→ **Enunciado de la tarea**
Retoma el pasaje sobre el libro de Klaus Meschkat y la izquierda latinoamericana y continúalo a partir de su última oración.

→ **Pasaje**
En una de las pocas referencias escritas sobre América Latina por Alexis de Tocqueville en su clásico, La Democracia en América, podemos leer las siguientes palabras: «La América del Sur es cristiana como nosotros; tiene nuestras leyes y nuestros usos; encierra todos los gérmenes de civilización que se desarrollaron en el seno de las naciones europeas y de sus descendientes; América del Sur tiene, además, nuestro propio ejemplo: ¿por qué habría de permanecer siempre atrasada?”.
¿Por qué los buenos deseos de Tocqueville no han llegado a cumplirse? Para muchos, Latinoamérica sigue siendo un subcontinente del desorden, patria de dictaduras, paraíso de populistas, revoluciones con promesas nunca cumplidas. Continúa también siendo otro Occidente, más geográfico que histórico. O más literario que político. “El lejano Occidente” lo llamó Alain Rouquié.
Arqueología política
Tengo en mis manos un libro del sociólogo alemán Klaus Meschkat. Su título: La crisis de los regímenes progresistas y el legado del socialismo de Estado. Útil para intentar comprender una mitad de la política latinoamericana, me refiero a esa franja cubierta por la izquierda, a la que Meschkat llama, «progresismo».
Bajo el concepto amplio de «progresismo» entiende Meschkat a la llamada izquierda revolucionaria, sobre todo cuando esta asume la forma de gobierno. Eso lo lleva a dedicar gran parte de su trabajo a analizar el fenómeno chavista y en gran medida a ese conjunto de gobiernos que formaron parte del llamado «socialismo del siglo XXI». Desde su perspectiva de izquierda democrática, esa versión tardía del socialismo mundial no ha cumplido los objetivos trazados debido a los que él llama «errores». Si se trata de errores en la aplicación de una política, o esa izquierda en sí misma es un error, es una tarea que deberá dilucidar el lector. A mi juicio, Meschkat –puede que no haya sido su intención– aporta ideas y datos suficientes para inclinarse hacia la segunda opción.

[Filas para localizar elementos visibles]
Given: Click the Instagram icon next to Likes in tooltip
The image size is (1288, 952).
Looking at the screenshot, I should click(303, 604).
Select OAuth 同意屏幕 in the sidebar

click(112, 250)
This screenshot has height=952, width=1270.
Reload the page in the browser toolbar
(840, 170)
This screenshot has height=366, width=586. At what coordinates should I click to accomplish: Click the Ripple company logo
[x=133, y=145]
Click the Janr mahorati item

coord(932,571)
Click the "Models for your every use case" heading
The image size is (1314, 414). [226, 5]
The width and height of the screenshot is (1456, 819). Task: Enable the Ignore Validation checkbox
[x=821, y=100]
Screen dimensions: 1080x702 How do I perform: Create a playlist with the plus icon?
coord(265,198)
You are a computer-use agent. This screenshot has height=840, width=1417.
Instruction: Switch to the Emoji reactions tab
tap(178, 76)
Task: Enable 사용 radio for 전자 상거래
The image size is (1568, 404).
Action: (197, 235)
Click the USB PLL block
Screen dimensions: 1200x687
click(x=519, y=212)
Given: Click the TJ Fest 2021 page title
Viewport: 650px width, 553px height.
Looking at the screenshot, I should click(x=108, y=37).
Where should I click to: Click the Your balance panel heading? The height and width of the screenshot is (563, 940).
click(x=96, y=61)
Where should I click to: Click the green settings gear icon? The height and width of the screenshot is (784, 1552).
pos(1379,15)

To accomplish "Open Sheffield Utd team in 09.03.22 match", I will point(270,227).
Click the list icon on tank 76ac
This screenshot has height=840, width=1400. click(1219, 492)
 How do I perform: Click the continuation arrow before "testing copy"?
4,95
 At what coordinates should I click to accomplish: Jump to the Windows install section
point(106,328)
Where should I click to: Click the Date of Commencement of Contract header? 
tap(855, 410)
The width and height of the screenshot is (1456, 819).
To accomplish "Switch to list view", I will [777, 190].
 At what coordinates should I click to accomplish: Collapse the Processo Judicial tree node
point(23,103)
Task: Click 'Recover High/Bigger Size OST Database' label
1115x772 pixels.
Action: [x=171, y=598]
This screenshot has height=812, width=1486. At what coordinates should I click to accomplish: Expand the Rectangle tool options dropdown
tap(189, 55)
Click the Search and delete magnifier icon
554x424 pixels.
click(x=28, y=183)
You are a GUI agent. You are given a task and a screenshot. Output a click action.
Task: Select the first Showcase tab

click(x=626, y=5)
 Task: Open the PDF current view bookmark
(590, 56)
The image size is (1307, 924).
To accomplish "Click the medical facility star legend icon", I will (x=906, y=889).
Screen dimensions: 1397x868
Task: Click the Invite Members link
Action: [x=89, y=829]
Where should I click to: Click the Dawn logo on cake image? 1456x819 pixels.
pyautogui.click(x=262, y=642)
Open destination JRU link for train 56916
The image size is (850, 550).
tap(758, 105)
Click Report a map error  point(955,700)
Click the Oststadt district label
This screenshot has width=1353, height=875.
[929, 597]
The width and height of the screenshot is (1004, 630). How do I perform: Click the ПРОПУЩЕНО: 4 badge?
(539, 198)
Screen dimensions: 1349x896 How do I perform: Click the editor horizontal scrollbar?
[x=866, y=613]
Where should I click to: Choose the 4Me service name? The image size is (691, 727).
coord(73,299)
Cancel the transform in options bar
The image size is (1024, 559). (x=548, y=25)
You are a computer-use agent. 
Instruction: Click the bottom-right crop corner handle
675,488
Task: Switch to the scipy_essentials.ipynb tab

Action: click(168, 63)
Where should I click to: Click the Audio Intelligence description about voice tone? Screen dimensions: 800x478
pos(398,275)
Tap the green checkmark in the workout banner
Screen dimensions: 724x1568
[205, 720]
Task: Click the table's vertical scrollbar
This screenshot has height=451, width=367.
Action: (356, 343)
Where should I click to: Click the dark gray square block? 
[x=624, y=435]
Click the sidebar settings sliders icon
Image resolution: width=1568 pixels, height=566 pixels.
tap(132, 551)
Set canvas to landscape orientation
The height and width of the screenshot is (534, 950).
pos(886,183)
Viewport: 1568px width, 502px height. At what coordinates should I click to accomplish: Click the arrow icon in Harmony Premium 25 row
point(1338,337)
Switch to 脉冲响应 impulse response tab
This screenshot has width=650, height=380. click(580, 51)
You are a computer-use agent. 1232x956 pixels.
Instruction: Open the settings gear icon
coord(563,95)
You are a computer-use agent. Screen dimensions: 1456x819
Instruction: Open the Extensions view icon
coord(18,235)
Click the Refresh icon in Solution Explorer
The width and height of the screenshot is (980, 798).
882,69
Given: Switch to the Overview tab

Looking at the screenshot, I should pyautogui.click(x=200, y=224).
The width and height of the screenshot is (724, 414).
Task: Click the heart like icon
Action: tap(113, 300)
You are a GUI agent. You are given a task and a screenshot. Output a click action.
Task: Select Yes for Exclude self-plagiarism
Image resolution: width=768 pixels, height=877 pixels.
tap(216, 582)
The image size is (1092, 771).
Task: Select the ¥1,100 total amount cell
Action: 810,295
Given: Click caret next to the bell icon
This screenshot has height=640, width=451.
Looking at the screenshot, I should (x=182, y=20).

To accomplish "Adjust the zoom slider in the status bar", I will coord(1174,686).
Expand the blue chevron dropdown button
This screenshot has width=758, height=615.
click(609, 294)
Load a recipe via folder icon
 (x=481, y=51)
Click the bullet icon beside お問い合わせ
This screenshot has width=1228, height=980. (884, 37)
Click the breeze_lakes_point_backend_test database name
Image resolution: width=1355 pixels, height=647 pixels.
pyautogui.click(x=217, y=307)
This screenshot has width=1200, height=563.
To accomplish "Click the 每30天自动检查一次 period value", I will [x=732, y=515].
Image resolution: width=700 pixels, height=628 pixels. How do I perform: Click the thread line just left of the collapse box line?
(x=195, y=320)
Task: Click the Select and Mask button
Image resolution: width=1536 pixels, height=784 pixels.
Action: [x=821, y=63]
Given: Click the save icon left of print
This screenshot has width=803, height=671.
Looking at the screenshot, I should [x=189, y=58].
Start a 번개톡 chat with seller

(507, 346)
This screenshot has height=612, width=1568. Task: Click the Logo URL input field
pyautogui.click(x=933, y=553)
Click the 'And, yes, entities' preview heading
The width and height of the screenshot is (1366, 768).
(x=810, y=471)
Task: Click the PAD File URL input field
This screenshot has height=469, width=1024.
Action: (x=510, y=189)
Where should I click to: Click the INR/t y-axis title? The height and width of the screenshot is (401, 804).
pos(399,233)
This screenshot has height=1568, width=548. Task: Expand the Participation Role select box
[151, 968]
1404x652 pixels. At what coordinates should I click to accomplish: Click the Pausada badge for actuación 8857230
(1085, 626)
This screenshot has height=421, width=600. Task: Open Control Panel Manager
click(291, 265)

→ **Resultado del ejercicio**
Según Meschkat, el llamado socialismo del siglo XXI ha seguido la misma ruta errada que recorrió el comunismo ruso al postular en lugar de un socialismo democrático, un socialismo de Estado. Desde esa perspectiva, Meschkat comparte una tesis de Rudi Dutschke, a saber, que el socialismo marxista fue desvirtuado en la URSS por el socialismo leninista. Y así fue: Partido, Estado, y líder, terminaron en la URSS, en Europa del Este, y en América Latina, confundidos en una sola unidad, relegando la revolución democrática a un segundo término, o simplemente, dejándola de lado. Despotismo asiático, llamaba Dutschke al orden comunista ruso siguiendo en ese punto los estudios sobre los regímenes de estado «hidráulicos» de tipo asiático realizados por Karl August Witttvogel.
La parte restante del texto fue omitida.